Required task.
Please reproduce the passage of the headless Chrome incident post from "I checked the" to "was a mistake.", word for word.

Extract.
* * * *
How Headless Chrome Almost Took Down Our Production

It is not what you are thinking…

Around 3 AM on a Saturday, my phone started buzzing with alert notifications. Our metrics cron job was failing & couldn't push data to Observability DB. This is a legacy script that runs every 5 minutes, greps through logs for certain patterns, counts them, and sends the numbers to our time-series database. Not exactly mission-critical stuff.

I checked the cloud status page. Network maintenance was scheduled in the region and was ongoing. "That's probably it," I thought. Some VPC connectivity issues, packets getting dropped somewhere in the backbone. We were still getting most of our readings except missing one every 3 or 4 cycles. I figured we'd look into it Monday since it was not extremely critical, probably a network related small issue that might resolve on its own.

That was a mistake.

More Alerts

About an hour later, more alerts started coming in. Different service this time! Our real-time notification service (let's call it Service A). It kept restarting every 30 minutes.

Service A has health checks that trigger restarts when something goes wrong. It wasn't dying completely, just stuck in this restart loop. The logs were showing something I hadn't seen before:

[warning][os,thread] Failed to start thread "Unknown thread" - pthread_create failed (EAGAIN)
* * * *
Dataset content.
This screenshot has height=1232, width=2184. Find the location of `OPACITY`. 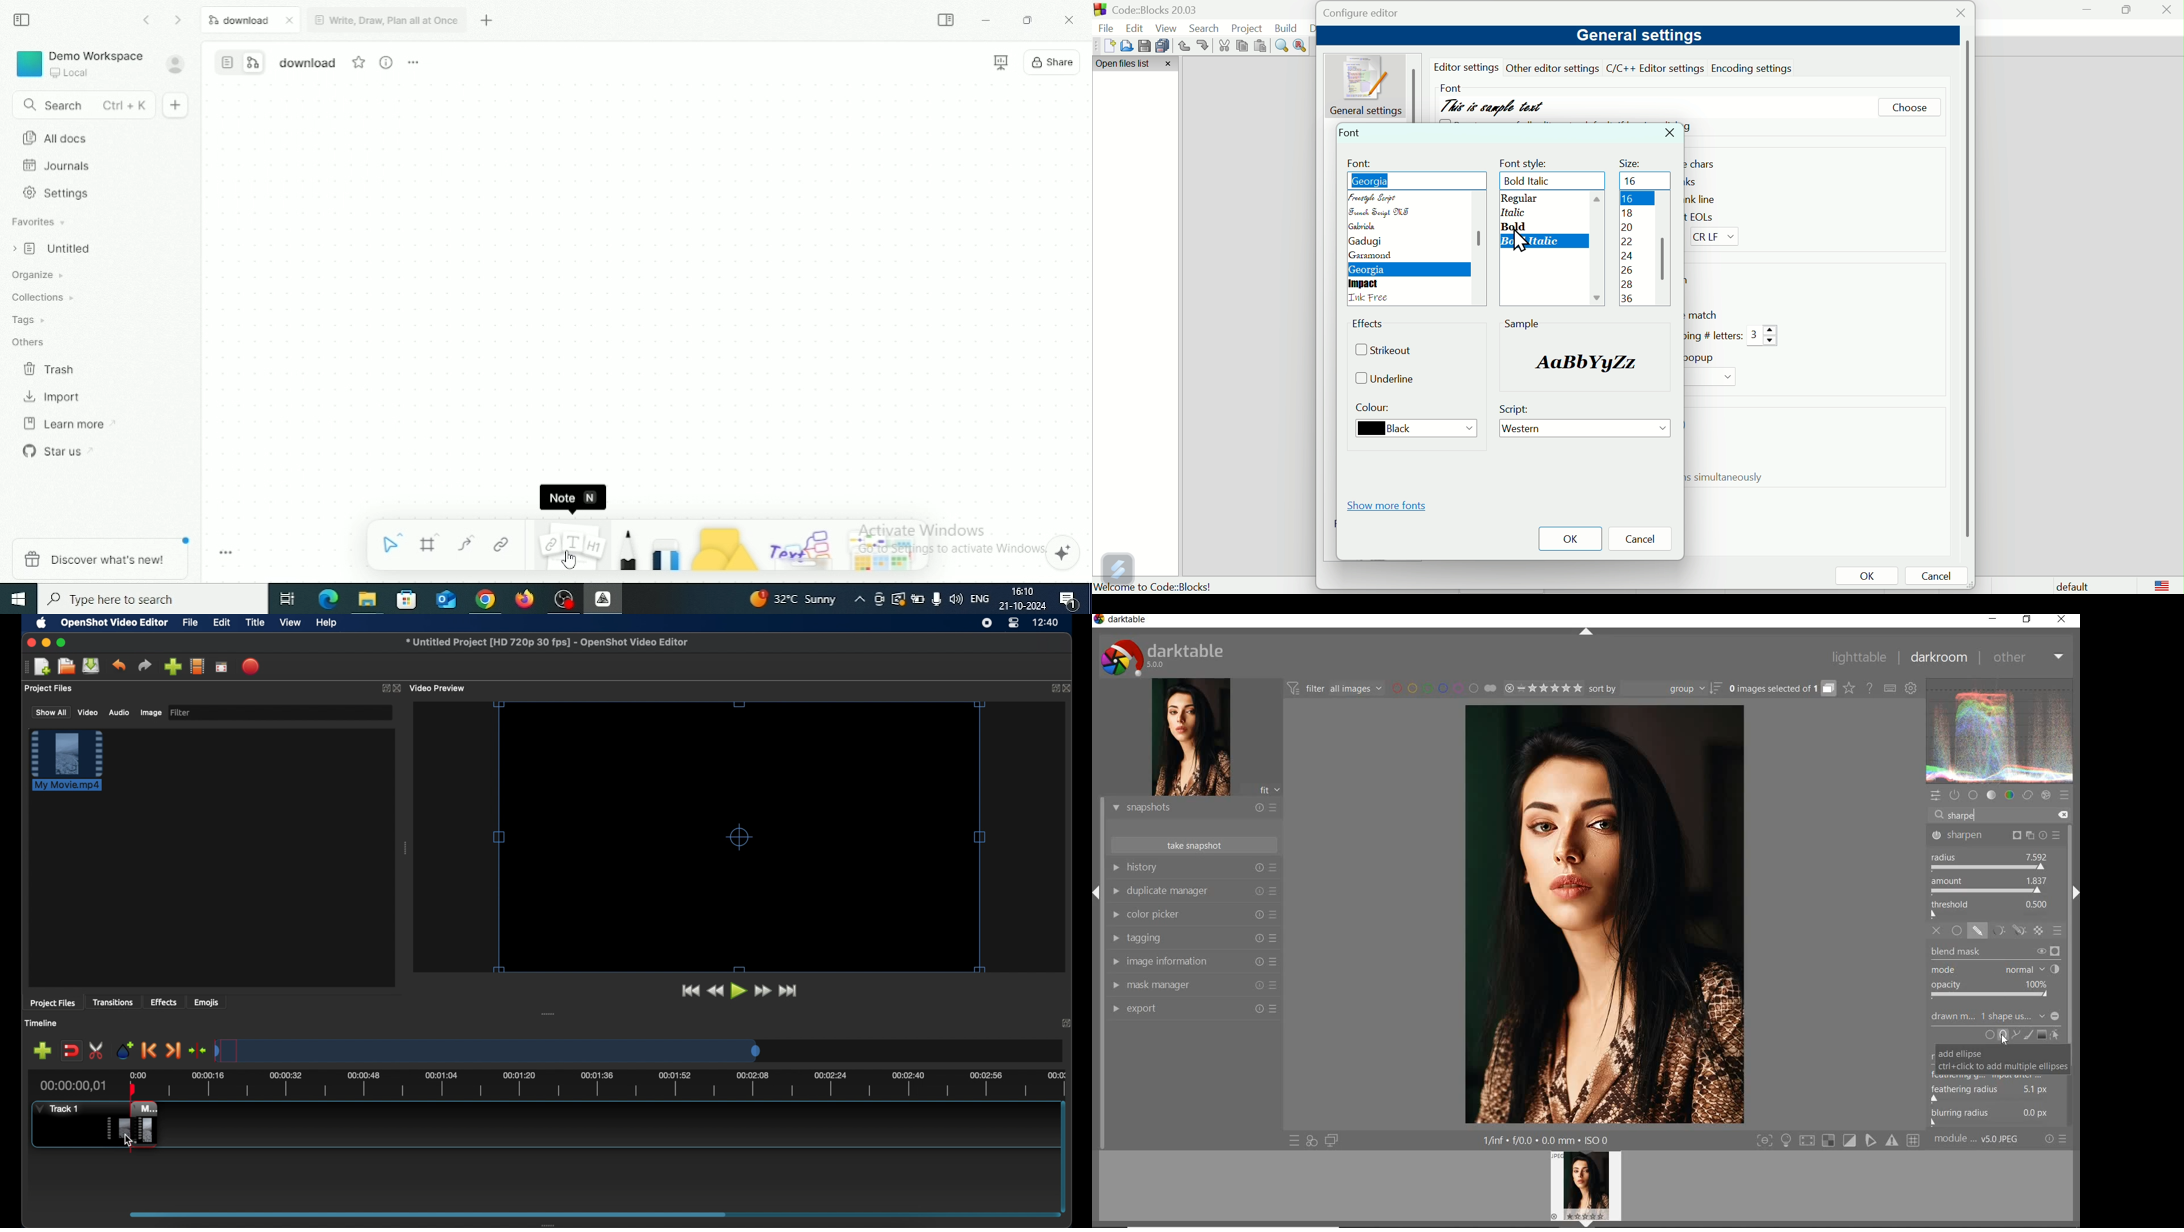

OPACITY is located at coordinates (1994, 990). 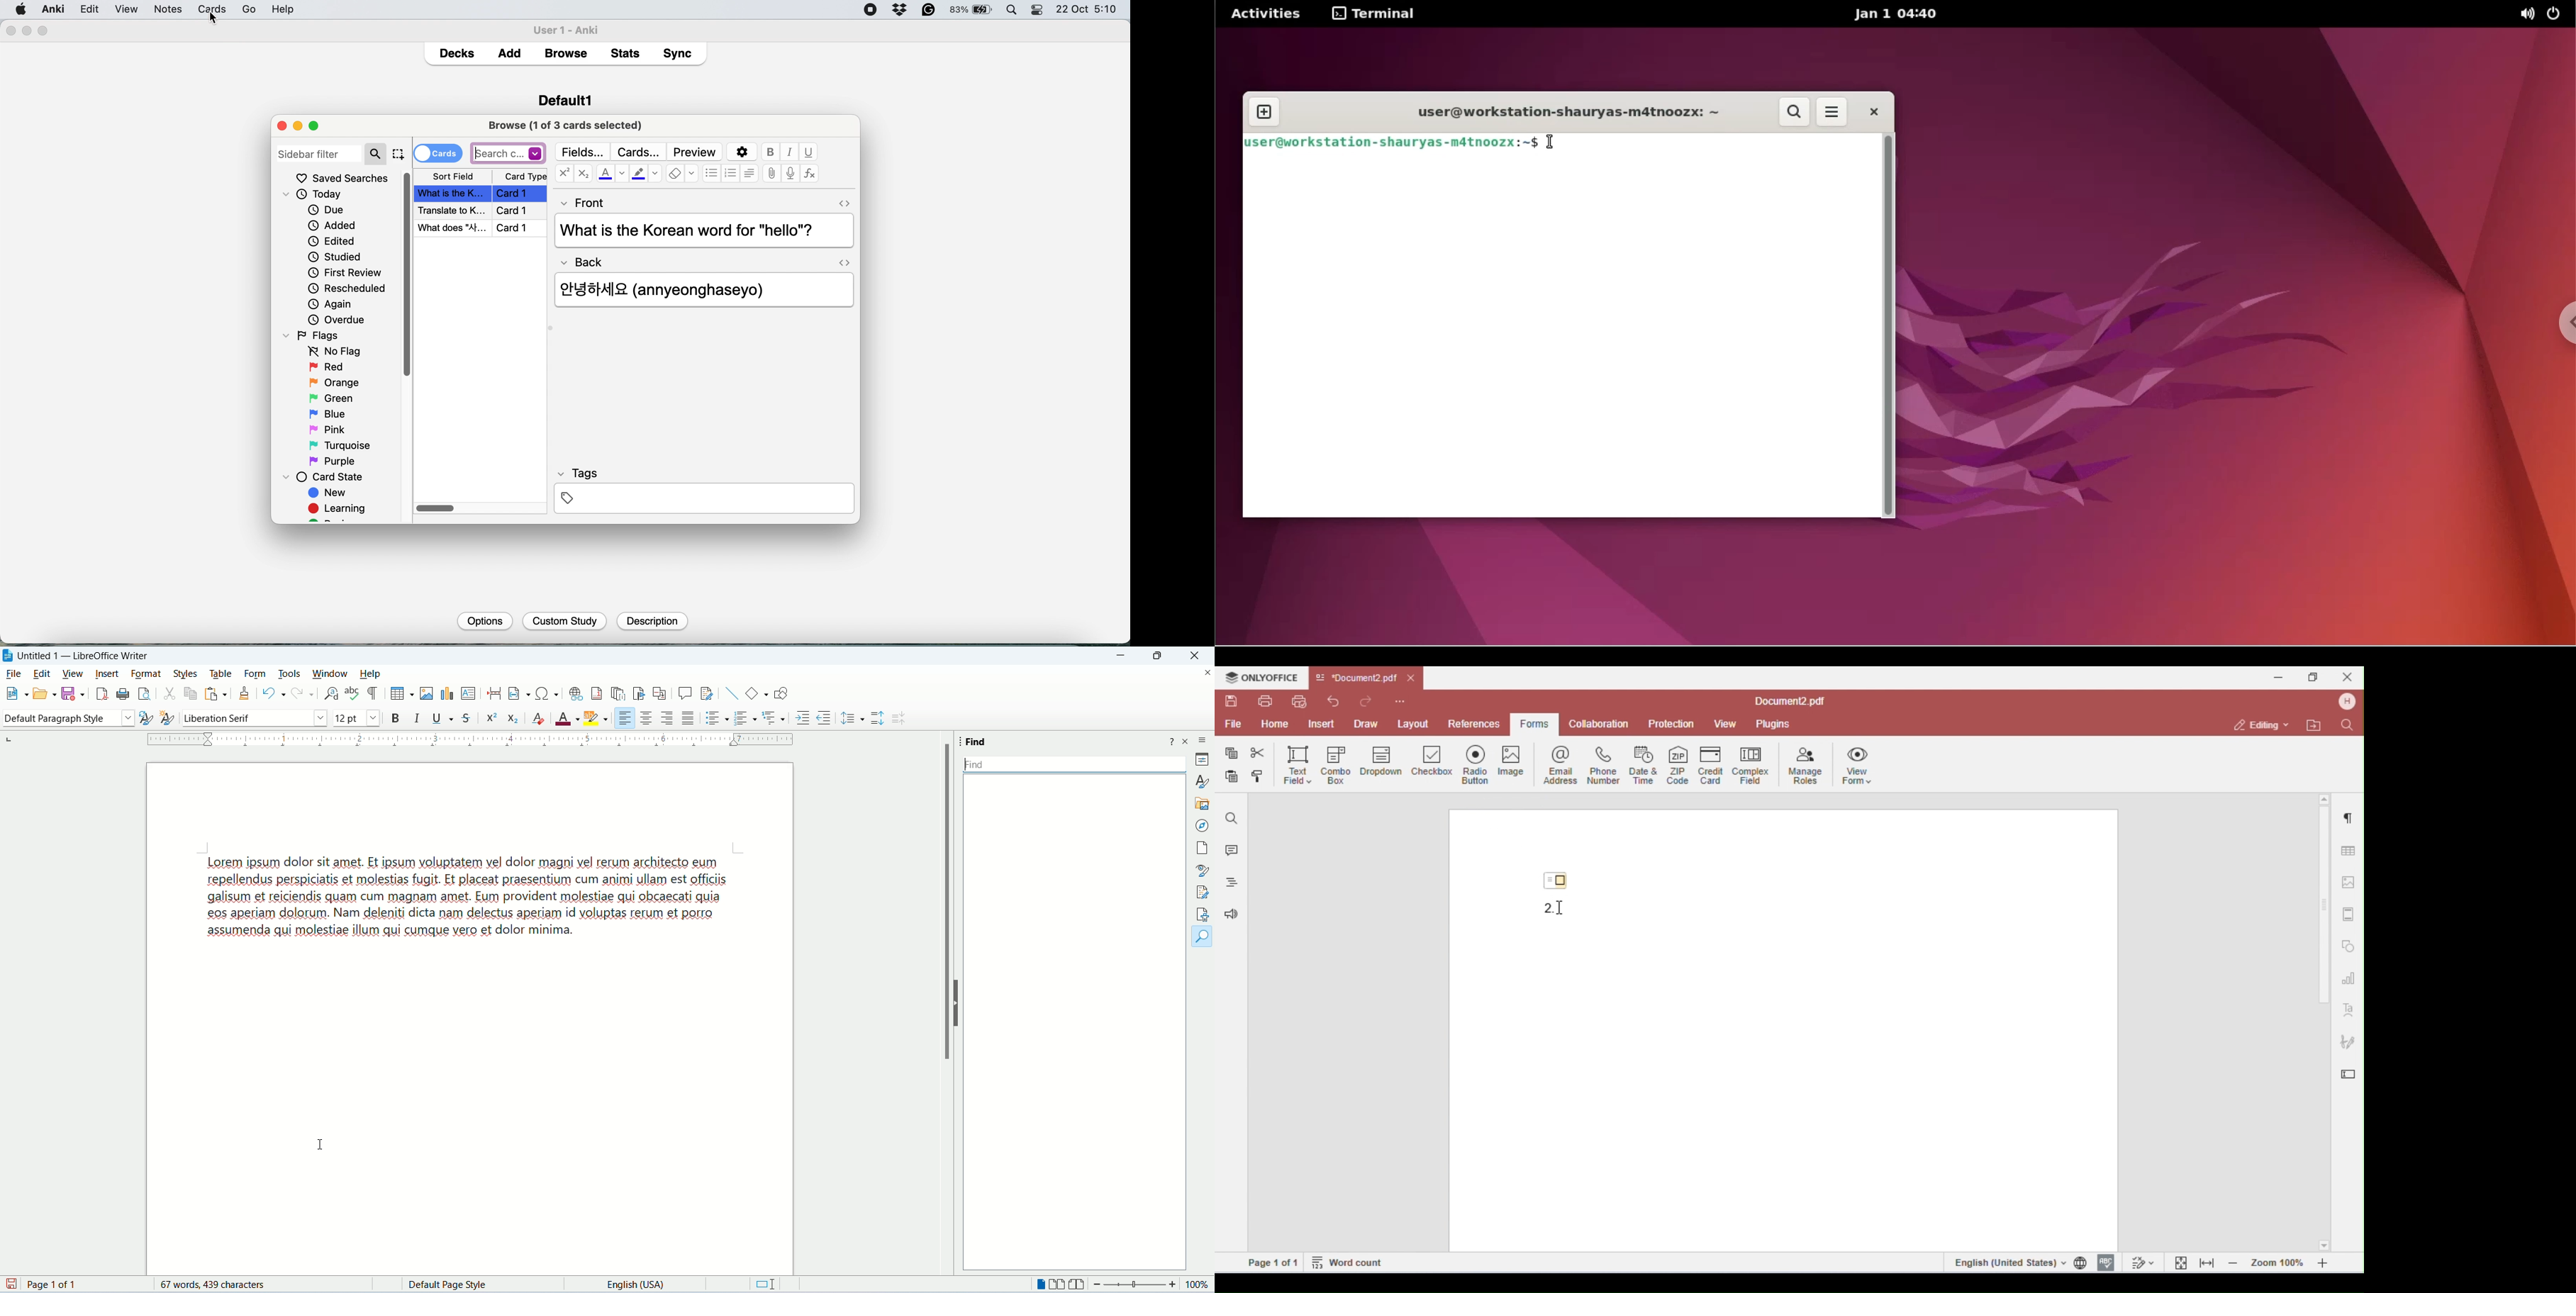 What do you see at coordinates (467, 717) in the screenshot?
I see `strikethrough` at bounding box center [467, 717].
* * * *
Response to this exercise.
I checked the cloud status page. Network maintenance was scheduled in the region and was ongoing. "That's probably it," I thought. Some VPC connectivity issues, packets getting dropped somewhere in the backbone. We were still getting most of our readings except missing one every 3 or 4 cycles. I figured we'd look into it Monday since it was not extremely critical, probably a network related small issue that might resolve on its own.

That was a mistake.